Caspase-11 contributes to host inflammatory responses

Although most of the work on pro-inflammatory caspases has focused on caspase-1, recently, caspase-11 has taken center stage. This has stemmed from the availability of mice deficient specifically for either Casp1 or Casp11 (Kayagaki et al., 2011). Previous studies were performed with mice deficient for both Casp1 and Casp11 because the embryonic stem cells used to generate the original Casp1-/- mouse strains were isolated from the murine 129 strain that contains a naturally occurring 5-base pair deletion within the Casp11 locus (Kayagaki et al., 2011). Recombination and segregation of the nonfunctional Casp11 gene away from the Casp1-/- locus is nearly impossible because Casp1 and Casp11 occur only ∼1500 bp apart on chromosome 9 in mice. Researchers are now actively examining whether the lack of caspase-11 has contributed to any of the previously reported Casp1-/- phenotypes.

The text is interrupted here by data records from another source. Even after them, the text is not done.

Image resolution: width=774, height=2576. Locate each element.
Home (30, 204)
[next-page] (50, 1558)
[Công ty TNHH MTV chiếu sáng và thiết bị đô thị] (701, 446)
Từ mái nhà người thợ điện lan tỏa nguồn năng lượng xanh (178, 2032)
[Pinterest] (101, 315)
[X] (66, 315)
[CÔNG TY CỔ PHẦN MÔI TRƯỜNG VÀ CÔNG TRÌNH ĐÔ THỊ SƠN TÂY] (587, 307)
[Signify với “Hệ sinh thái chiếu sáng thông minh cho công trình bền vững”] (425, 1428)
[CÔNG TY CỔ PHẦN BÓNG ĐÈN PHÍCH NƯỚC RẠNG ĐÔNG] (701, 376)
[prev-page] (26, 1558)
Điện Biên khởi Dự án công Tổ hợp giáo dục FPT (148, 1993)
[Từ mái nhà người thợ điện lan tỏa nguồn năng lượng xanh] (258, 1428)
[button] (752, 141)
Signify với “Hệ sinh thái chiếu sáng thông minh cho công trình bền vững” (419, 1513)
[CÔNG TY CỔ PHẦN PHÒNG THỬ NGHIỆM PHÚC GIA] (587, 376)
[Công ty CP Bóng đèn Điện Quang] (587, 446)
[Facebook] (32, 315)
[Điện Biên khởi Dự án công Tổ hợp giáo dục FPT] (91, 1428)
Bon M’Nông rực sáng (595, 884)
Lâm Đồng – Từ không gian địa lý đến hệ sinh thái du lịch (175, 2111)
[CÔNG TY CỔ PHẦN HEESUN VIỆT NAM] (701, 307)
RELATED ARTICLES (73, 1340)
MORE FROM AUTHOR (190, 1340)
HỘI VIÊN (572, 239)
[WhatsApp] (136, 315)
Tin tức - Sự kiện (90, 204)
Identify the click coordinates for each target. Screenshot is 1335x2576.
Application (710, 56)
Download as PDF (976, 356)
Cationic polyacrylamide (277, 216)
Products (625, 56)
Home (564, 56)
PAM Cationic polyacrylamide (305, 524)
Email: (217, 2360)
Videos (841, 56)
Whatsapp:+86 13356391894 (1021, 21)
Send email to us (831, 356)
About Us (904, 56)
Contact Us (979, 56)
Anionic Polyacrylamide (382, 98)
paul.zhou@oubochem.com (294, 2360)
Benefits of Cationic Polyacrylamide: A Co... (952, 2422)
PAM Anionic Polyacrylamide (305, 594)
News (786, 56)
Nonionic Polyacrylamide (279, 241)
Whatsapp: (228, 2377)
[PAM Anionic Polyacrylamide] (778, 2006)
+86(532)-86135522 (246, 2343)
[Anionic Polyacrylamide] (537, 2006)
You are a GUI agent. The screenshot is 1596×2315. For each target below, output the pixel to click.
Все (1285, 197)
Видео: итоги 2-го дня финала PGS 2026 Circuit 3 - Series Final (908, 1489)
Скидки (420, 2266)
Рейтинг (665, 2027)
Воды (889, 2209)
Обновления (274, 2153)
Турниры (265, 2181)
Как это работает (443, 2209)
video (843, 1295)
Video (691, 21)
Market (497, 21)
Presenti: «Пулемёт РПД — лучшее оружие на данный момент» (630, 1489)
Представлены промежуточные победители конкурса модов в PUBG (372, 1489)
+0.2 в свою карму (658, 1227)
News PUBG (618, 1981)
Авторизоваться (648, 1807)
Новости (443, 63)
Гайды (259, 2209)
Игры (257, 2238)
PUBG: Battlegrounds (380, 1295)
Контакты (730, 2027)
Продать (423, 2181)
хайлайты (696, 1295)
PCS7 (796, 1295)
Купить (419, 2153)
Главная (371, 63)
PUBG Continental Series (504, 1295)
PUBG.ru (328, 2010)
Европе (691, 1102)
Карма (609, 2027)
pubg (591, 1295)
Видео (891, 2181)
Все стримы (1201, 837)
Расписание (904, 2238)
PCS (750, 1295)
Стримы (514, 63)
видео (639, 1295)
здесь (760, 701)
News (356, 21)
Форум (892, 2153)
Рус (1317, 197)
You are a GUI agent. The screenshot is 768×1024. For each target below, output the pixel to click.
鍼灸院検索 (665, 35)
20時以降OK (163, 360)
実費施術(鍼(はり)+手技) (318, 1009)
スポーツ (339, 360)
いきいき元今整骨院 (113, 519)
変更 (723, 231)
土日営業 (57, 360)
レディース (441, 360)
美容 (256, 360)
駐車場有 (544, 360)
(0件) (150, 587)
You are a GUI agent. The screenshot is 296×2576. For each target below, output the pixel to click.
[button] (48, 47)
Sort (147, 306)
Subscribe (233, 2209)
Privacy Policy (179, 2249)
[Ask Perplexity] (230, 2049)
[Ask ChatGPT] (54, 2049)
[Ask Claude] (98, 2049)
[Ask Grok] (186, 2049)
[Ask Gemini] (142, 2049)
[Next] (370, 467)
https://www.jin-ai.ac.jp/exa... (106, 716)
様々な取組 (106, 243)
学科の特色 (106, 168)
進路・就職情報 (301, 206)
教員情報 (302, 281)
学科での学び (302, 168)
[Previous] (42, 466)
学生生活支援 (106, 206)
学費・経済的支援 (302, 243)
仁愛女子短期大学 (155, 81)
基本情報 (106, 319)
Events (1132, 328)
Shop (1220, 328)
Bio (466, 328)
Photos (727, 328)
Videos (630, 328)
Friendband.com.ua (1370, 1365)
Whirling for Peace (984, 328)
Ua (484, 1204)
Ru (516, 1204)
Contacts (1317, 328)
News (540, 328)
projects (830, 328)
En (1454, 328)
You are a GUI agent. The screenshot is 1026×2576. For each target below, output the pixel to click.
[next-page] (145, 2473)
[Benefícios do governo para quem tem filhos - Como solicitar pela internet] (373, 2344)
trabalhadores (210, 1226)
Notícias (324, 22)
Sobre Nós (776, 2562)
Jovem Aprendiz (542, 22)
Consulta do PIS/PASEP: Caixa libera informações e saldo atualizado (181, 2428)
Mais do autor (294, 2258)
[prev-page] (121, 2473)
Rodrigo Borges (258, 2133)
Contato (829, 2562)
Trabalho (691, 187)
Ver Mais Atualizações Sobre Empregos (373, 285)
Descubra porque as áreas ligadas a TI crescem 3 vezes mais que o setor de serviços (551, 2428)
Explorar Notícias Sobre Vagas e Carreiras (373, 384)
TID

Caspase-11 was identified almost 17 years ago in a mouse cDNA library screen for homologs of human caspase-1, though the mechanisms of caspase-11 in the host response to pathogen invasion remain poorly understood (Wang et al., 1996). Initial characterization of caspase-11 in COS and immortalized EF cells demonstrated that it plays a direct role in cell death and enhances pro-IL-1β processing in the presence of caspase-1 (Wang et al., 1996; Wang et al., 1998). Additionally, the authors observed bacterial lipopolysaccharide (LPS) stimulation of caspase-11 expression in several mouse tissues, particularly in the spleen (Wang et al., 1996). However, researchers did not observe LPS-stimulated Casp11 expression in the previous murine 129 Casp1-/-mice (detailed above), halting further studies aimed at elucidating any potential crosstalk between the two pro-inflammatory caspases. Instead, studies focused on dissecting the independent role of caspase-11 using a LPS-induced septic shock model since Casp11-/- mice are more resistant to lethal doses of LPS compared to wild-type mice (Wang et al., 1996; Wang et al., 1998). Upon administration of a lethal dose of LPS, caspase-11 activation promotes caspase-3 activity independent of caspase-1 (Kang et al., 2002). However, Casp3-/- mice exhibit LPS-induced mortality that is indistinguishable from wild-type mice. In addition, Il1b-/-/Il18-/- mice are also susceptible to lethal doses of LPS while Nlrp3-/- and Asc-/- mice are more resistant compared to wild-type mice. This suggests that while NLRP3 and ASC can engage CASP1 to process pro-IL-1β and pro-IL-18, these cytokines are dispensable in the LPS-induced septic shock model (Lamkanfi et al., 2010; Mariathasan et al., 2004; Mariathasan et al., 2006). Interestingly, the administration of neutralizing antibodies against the alarmin, HMGB1, enhances survival in the LPS-induced septic shock model (Lamkanfi et al., 2010). Together, these studies suggest that LPS-induced mortality is predominantly due to caspase-11-dependent pyroptotic release of HMGB1 and potentially other sepsis mediators.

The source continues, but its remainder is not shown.